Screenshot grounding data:
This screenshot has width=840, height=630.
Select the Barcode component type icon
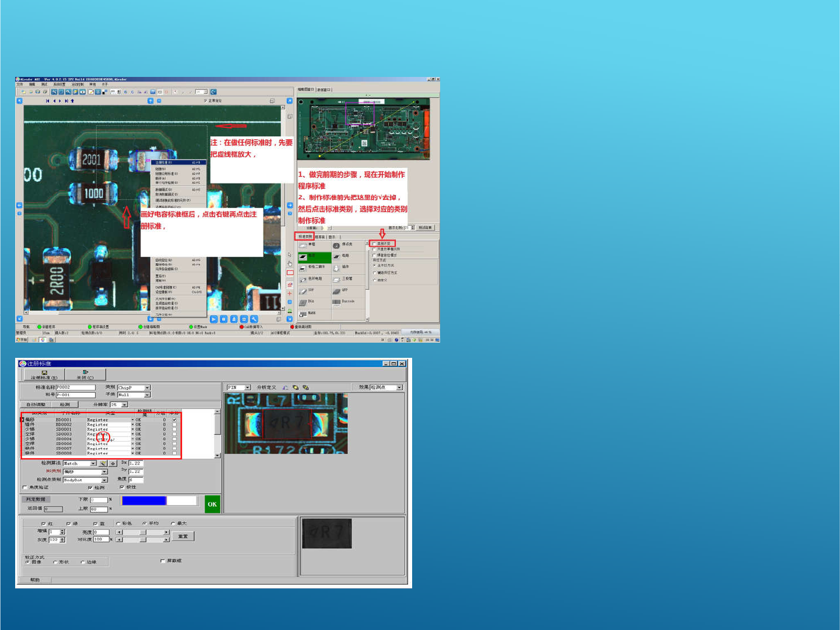336,302
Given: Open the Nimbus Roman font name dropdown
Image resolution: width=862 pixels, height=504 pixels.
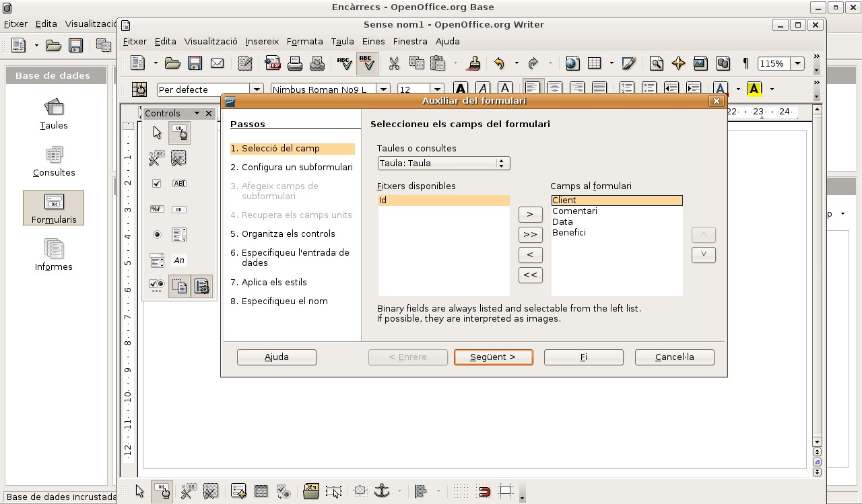Looking at the screenshot, I should coord(383,88).
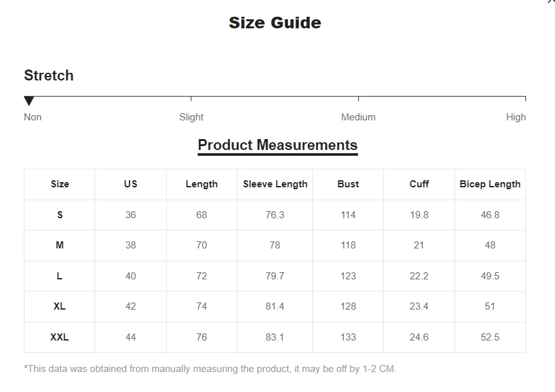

WHAT IS NEEDED: All of the records above are to be written out exactly, minus their images.

TASK ANSWER:
This screenshot has width=840, height=630.
Select the Barcode component type icon
336,302
Given: Open the Nimbus Roman font name dropdown
Image resolution: width=862 pixels, height=504 pixels.
Looking at the screenshot, I should coord(383,88).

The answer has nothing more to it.